Volume II: Filmography
Production stills courtesy Dominick Bruzzese. (F-864, F-865-1 & F8-865-2)
(Falstaff)
August 30, 1915 (Monday)
Length: 1 reel (1,005 feet)
Character: Comedy
Scenario: Lloyd F. Lonergan
Cast: Arthur Cunningham (leading lady, the mermaid), George T. Welsh (director of the Desperation Film Co.), Jack Speis (general manager)
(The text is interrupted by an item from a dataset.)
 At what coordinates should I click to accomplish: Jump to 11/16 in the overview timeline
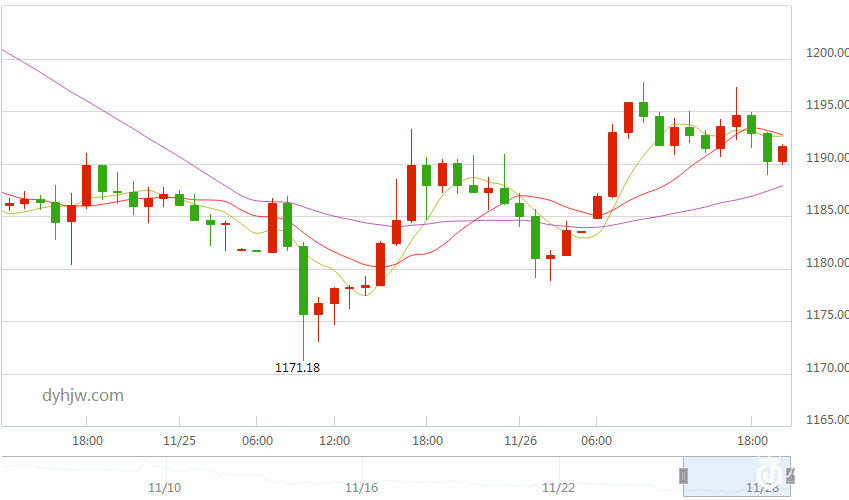pos(361,488)
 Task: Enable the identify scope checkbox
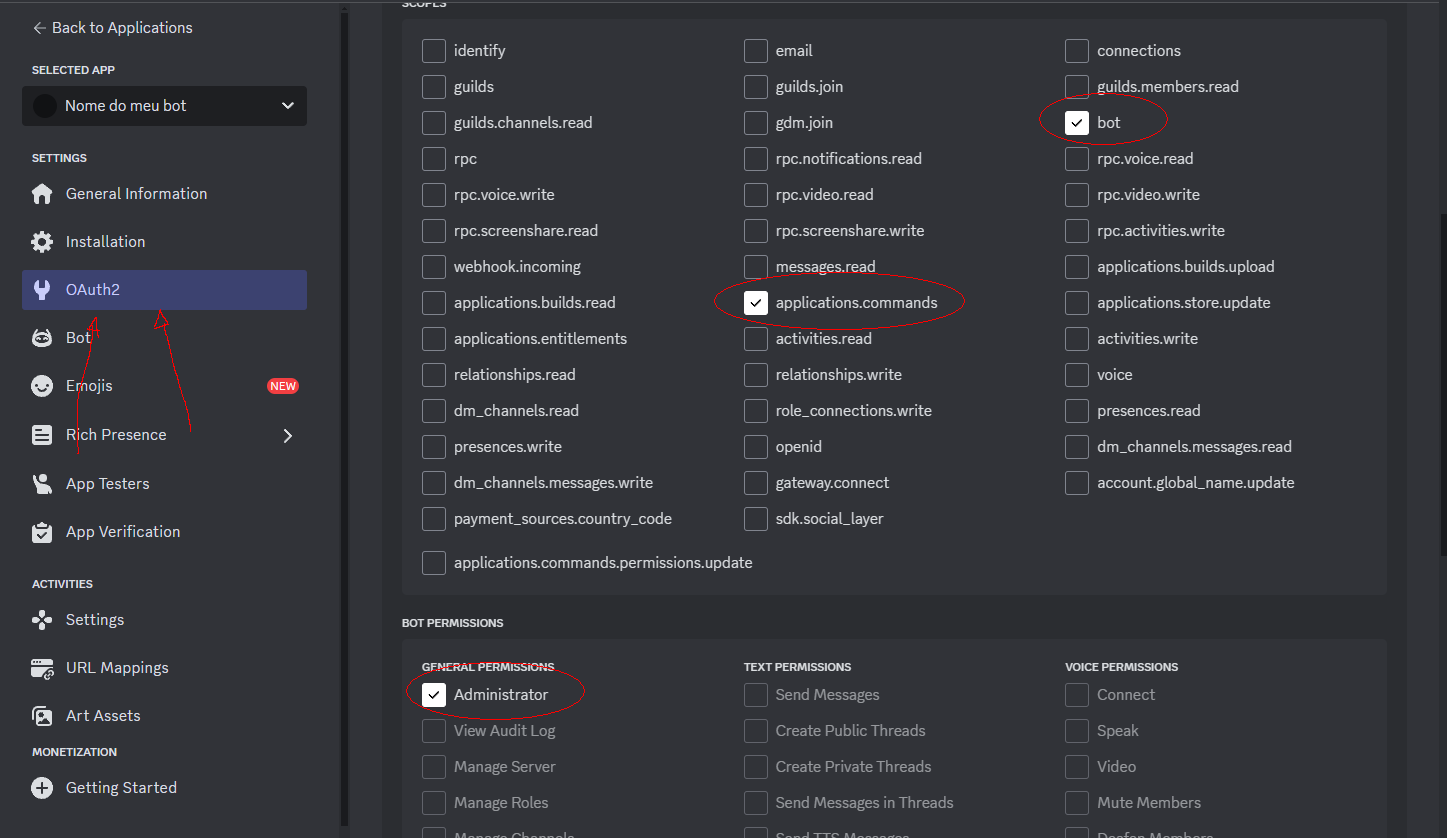coord(433,50)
SYNOPSIS, Reel Life, August 28, 1915:
"The director of the 'Desperation Film Company' is putting on 'the greatest water tragedy ever written.' when, in the midst of the scene-making, the leading lady leaves in a huff. The distraught director sends a hurry call to the studio for another leading lady, one who can swim. The cast director looks over his stock of pictures, and finds Pansy listed as a graceful swimmer. Her face is pretty, so he notifies her to report to the director in a bathing suit. Pansy once had been petite, but now she compares favorably for size with the European war debt. The despairing director, at first glance, is about to send her away, when the camera-man whispers hoarsely in his ear, 'Better give her a try-out. The light is failing.' So Pansy gets her chance. From the moment Pansy takes the deck of the yacht, the sublime is turned into the ridiculous. The director himself tumbles head foremost into one of the side-splitting scenes. 'Great stuff! I got every foot of it,' confides the cameraman - and his ungrateful superior calls him several kinds of a fool. The picture is printed up and run off in the projection room for the general manager. The director of Desperation tragedies waits in chilly apprehension outside. Then the manager and his staff come out, shouting with laughter. 'You will do all our comedies hereafter,' says the manager. And the director rushes away to secure Pansy as his star."
REVIEW, The Moving Picture World, September 4, 1915:
"A beach comedy, showing some moving picture actors in the throes of producing a drama. The leading lady - a fat man in disguise - crabs the performance and then the director falls overboard, turning the intended tragedy into a farce. There are some laughable situations in this."